1953 kam Jodorowsky 24-jährig nach Paris und arbeitete in der Compagnie des Pantomimen Marcel Marceau, mit dem er mehrere Jahre lang in vielen Ländern auf Tournee ging. Sein besonderer Stolz war es, in starrer Pose die Schilder halten zu dürfen, die die Nummern des Meisters ankündigten. Er schrieb auch einige Szenen für Marceau, darunter „Der Maskenbauer“ und „Der Käfig“.

Ejo Takata
Ejo Takata, © Alejandro Jodorowsky
1960 zog er nach Mexiko, machte dort Theater und begann seine Laufbahn als Filmregisseur. Seine Arbeit reichte auch in andere Gebiete, so wurde er einmal in eine Klinik gerufen, um die Körpersprache psychisch kranker Menschen zu ergründen. Auf diesem Weg kam es zu einer Begegnung mit Erich Fromm, der sich zu jener Zeit in Cuernavaca aufhielt. Und in der Folge zum Kontakt mit Ejo Takata, der die Mitglieder der psychoanalytischen Gruppe Meditation lehrte.

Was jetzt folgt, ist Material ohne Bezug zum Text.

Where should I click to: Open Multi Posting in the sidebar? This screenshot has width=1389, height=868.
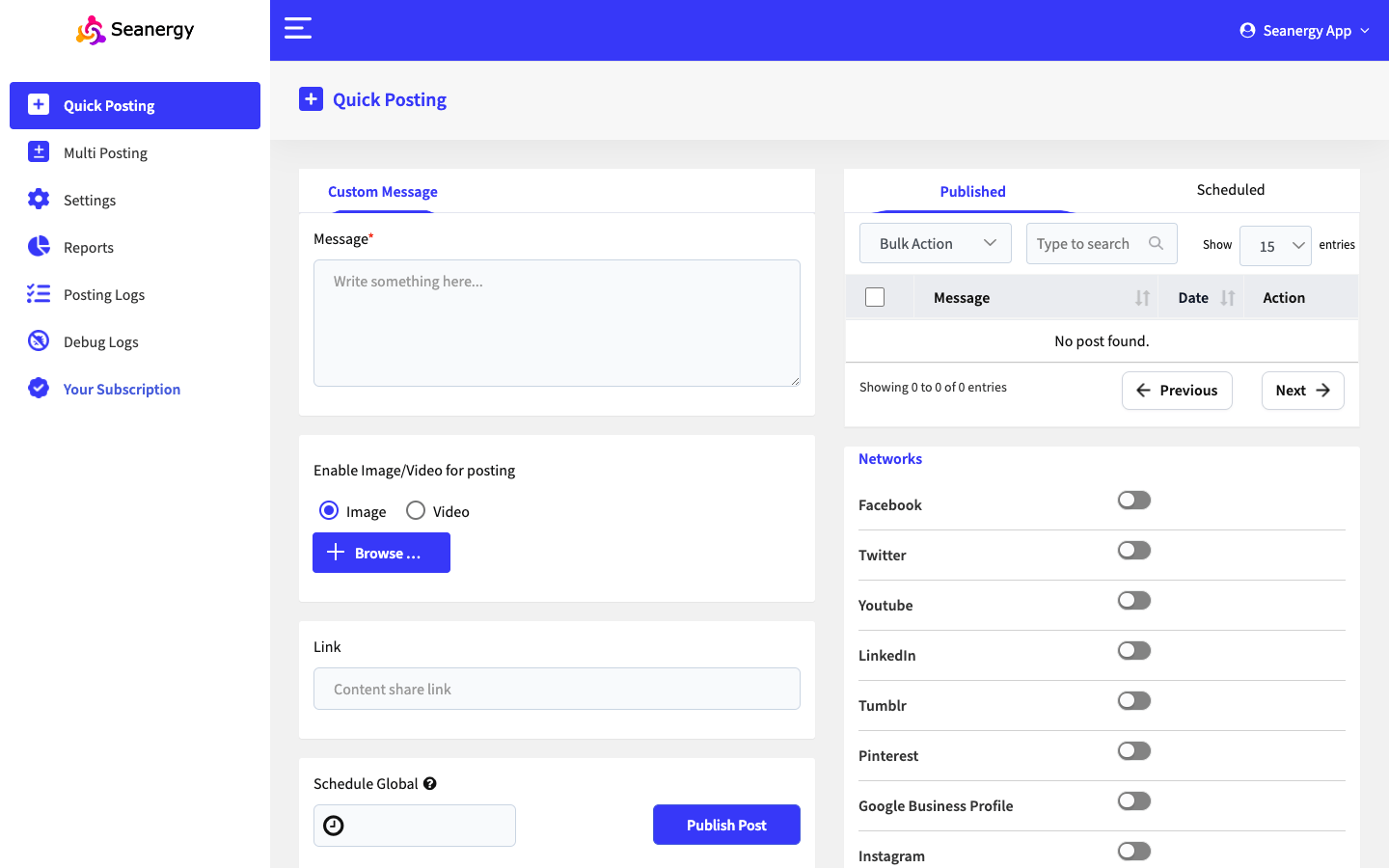[x=105, y=152]
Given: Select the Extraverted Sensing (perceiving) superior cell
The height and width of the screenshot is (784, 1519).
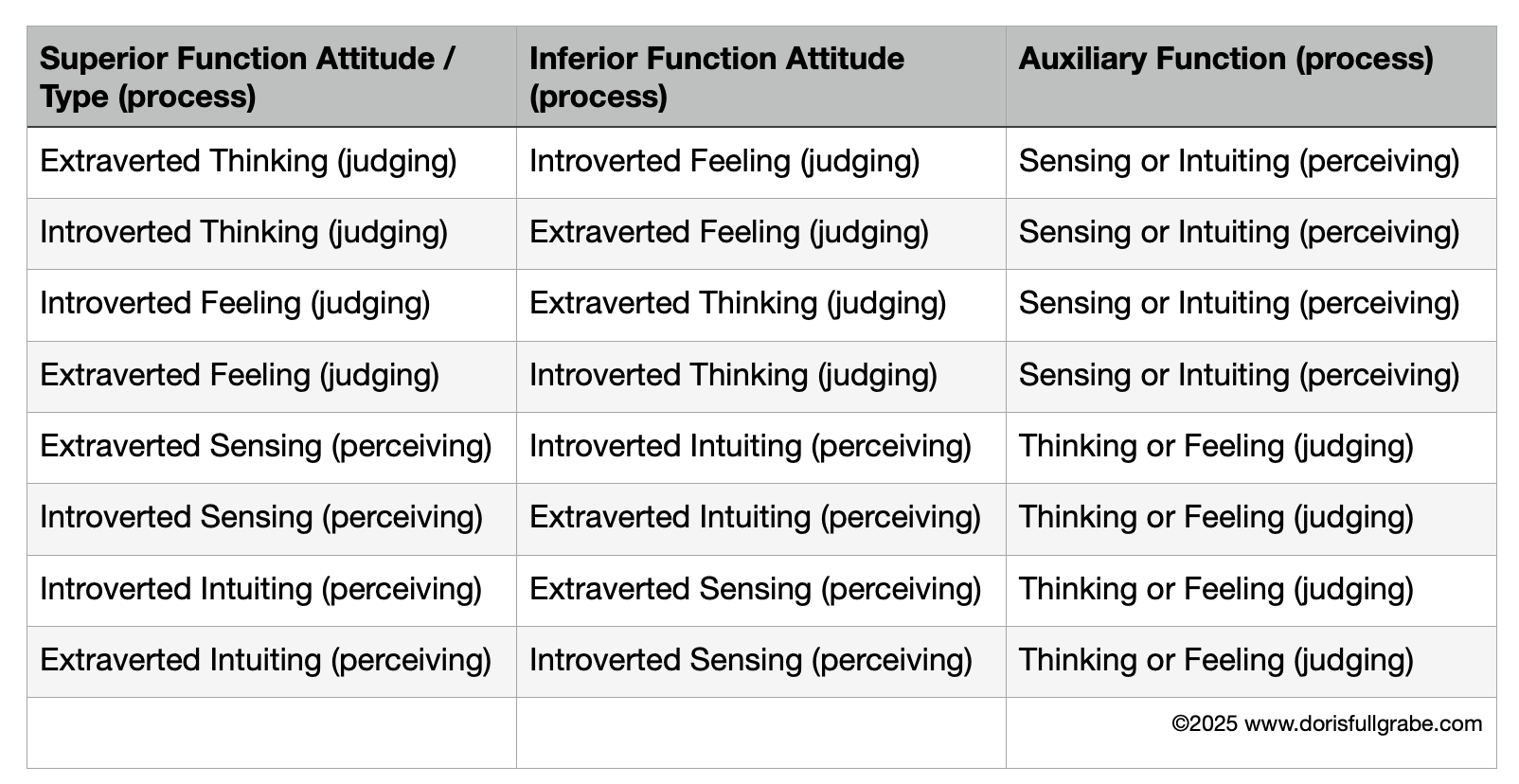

1972 riefen die Dreharbeiten für „Montaña Sacra“ religiöse Fanatiker auf den Plan – sie wollten Jodorowsky lynchen. Auch von Seiten der Regierung wurde er unter Druck gesetzt, alle Szenen aus dem Film zu schneiden, die Kirchen oder mexikanische Uniformen zeigten. Innerhalb von wenigen Tagen löste Jodo seinen Haushalt in Mexiko auf, schmuggelte die 36 Stunden Filmmaterial per LKW aus dem Land und floh mit seiner Familie nach New York. Dort konnte er seinen Film wie geplant fertig produzieren.

Seit 1989 lebt er in Paris und hält vor allem in Frankreich, Italien und in der spanischsprachigen Welt Vorträge und Seminare.